───── DATA TO PROCESS

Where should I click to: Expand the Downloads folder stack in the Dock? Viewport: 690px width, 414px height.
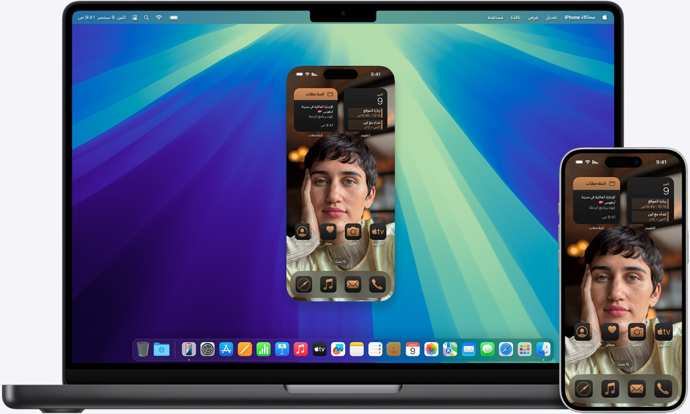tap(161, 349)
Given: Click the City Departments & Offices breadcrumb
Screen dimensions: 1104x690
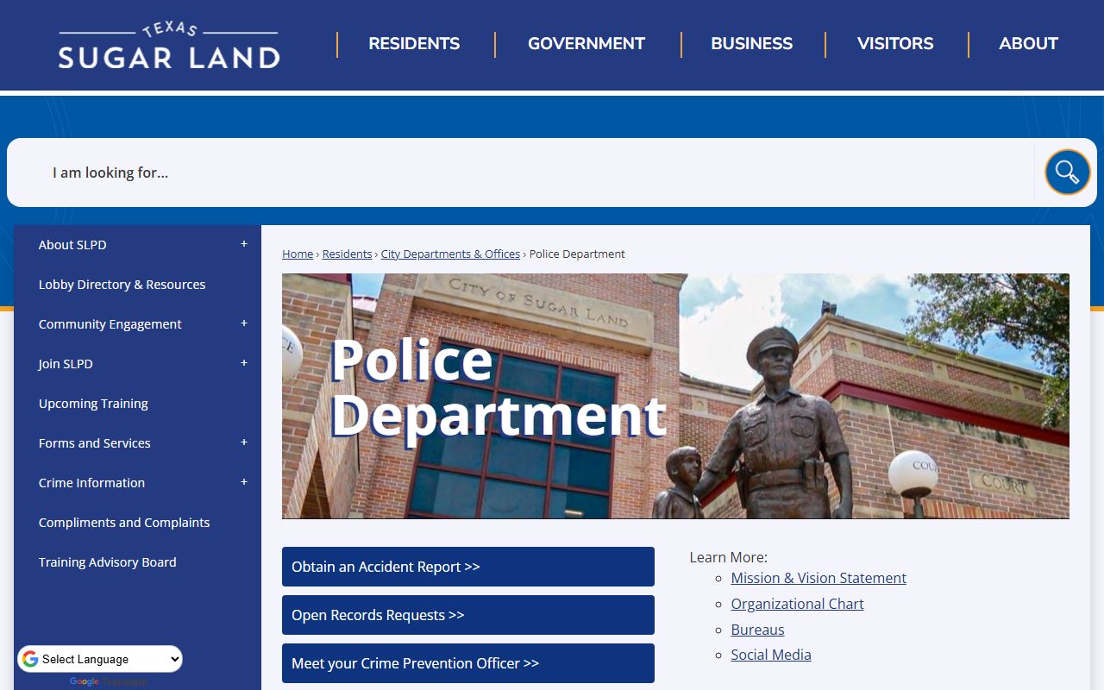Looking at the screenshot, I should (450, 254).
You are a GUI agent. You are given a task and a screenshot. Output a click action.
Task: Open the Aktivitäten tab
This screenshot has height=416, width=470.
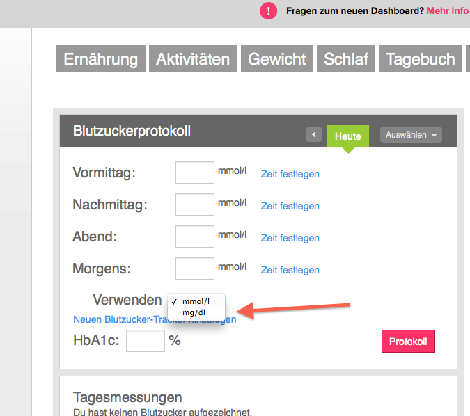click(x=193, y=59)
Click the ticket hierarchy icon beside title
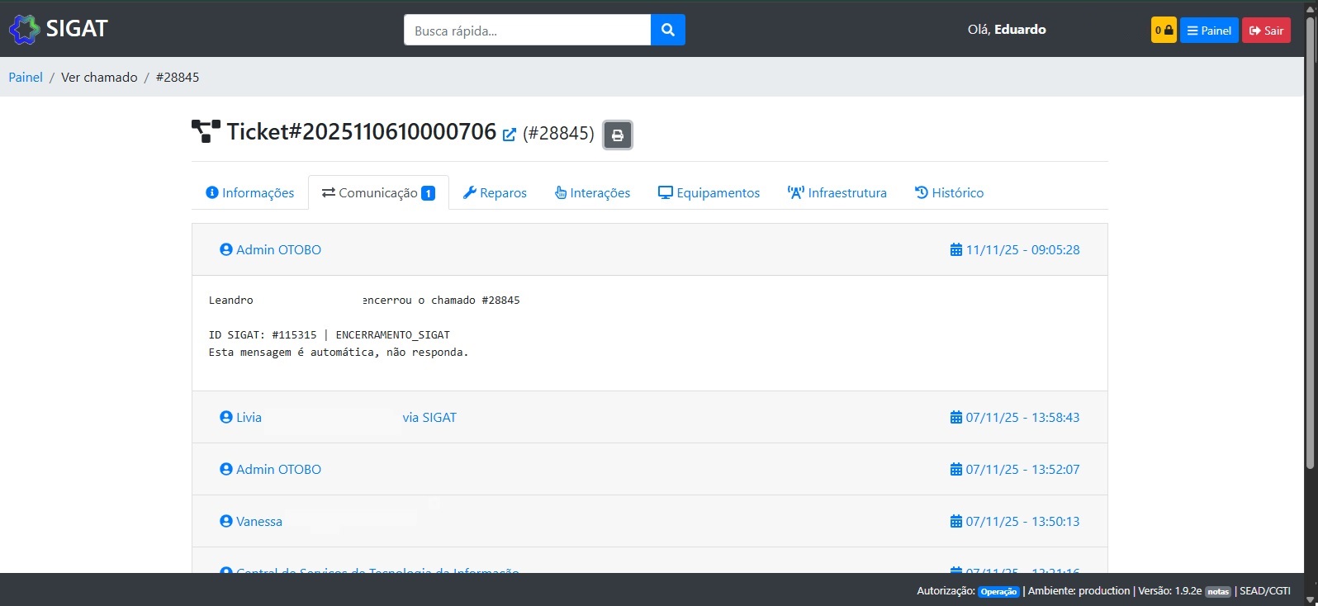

──────────
───── DATA TO PROCESS

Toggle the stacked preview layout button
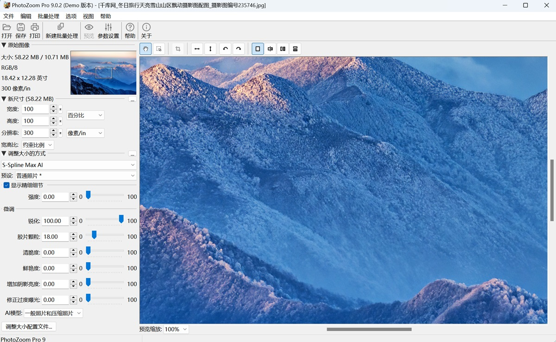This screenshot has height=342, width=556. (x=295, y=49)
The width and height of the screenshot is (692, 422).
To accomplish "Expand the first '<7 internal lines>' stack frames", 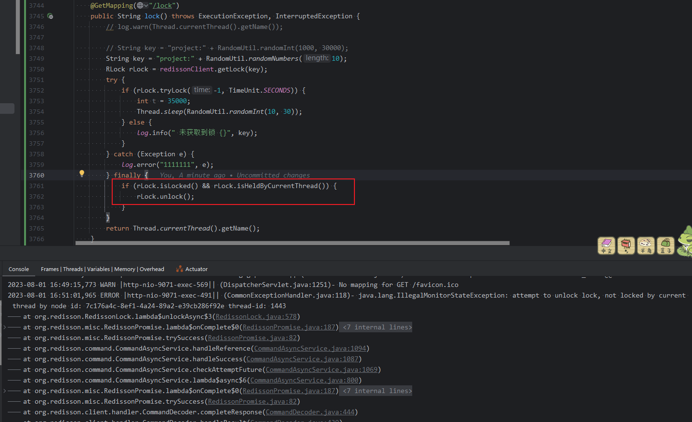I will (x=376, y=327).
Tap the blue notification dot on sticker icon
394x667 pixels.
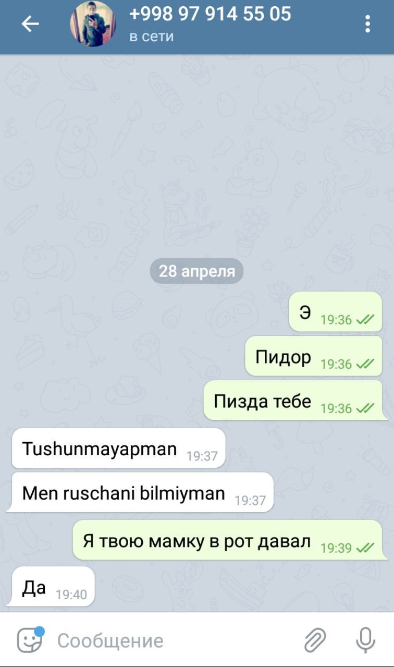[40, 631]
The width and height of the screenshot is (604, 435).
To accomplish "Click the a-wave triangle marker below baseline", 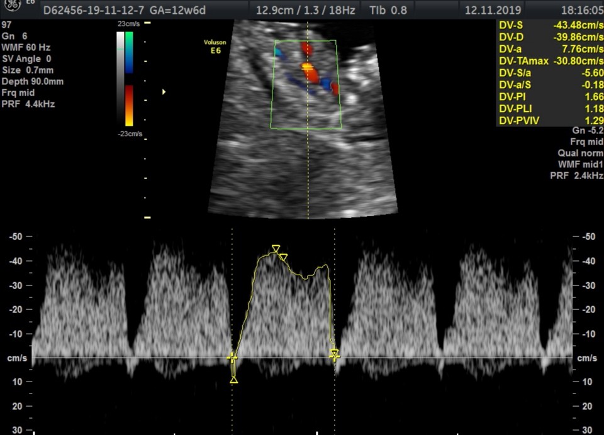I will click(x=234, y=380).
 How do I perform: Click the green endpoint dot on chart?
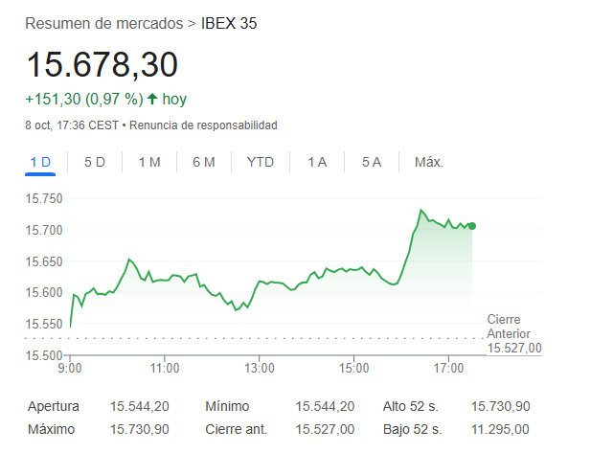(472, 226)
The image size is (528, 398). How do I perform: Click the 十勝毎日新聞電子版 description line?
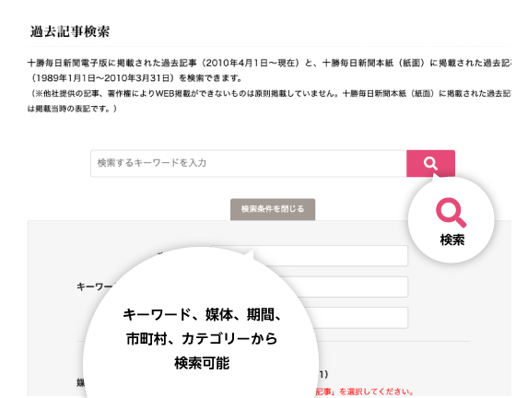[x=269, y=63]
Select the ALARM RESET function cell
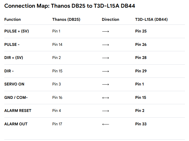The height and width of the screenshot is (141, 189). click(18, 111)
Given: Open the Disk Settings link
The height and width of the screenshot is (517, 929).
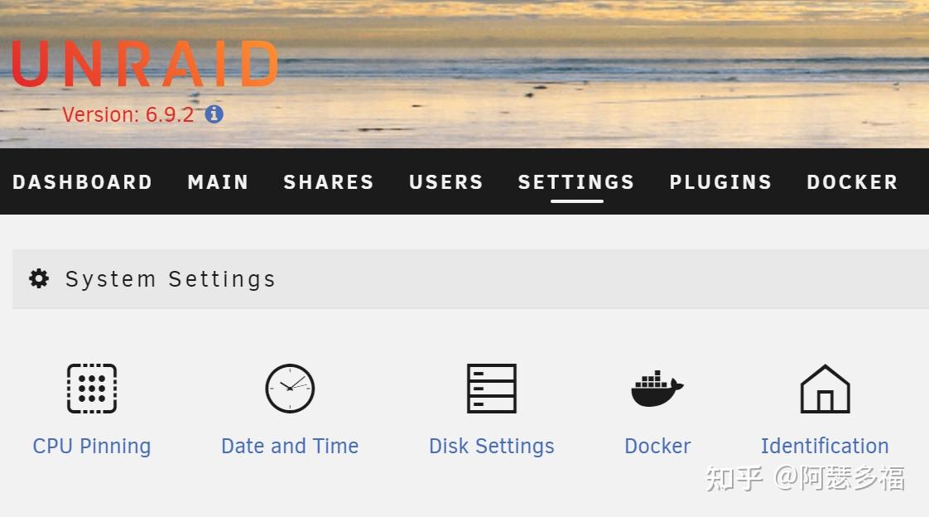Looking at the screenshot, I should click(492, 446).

──────────
───── DATA TO PROCESS

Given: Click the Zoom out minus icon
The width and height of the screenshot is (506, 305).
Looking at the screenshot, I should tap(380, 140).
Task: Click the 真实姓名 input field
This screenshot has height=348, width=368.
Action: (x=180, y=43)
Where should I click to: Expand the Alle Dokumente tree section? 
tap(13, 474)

──────────

REQUIRED ACTION: Every line in the material above that has the word "icon" should be copied.

SOLUTION FOR THIS TASK:
Click the ticket hierarchy icon beside title
Tap the blue notification dot on sticker icon
Given: Click the Zoom out minus icon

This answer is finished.